• _Task directions_:
Lay out the lines from the line with "The width and" up to and including the line with "coord(1130,380)" as a Markdown table with the columns Row and Line, numbering each row and skipping blank lines.

• _Material for this exercise_:

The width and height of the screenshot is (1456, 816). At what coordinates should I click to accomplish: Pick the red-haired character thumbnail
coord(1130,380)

...

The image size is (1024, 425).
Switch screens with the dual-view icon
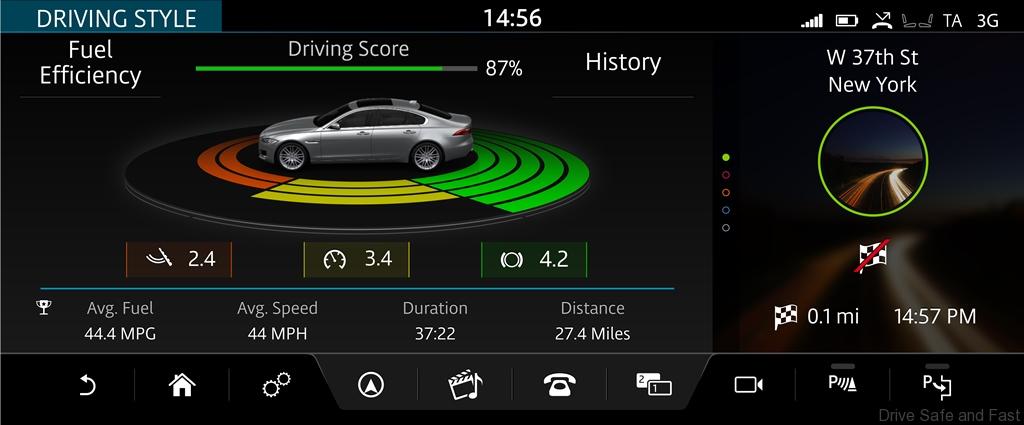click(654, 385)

• _Correct result_:
| Row | Line |
|---|---|
| 1 | The width and height of the screenshot is (1456, 816). At what coordinates should I click to accomplish: Pick the red-haired character thumbnail |
| 2 | coord(1130,380) |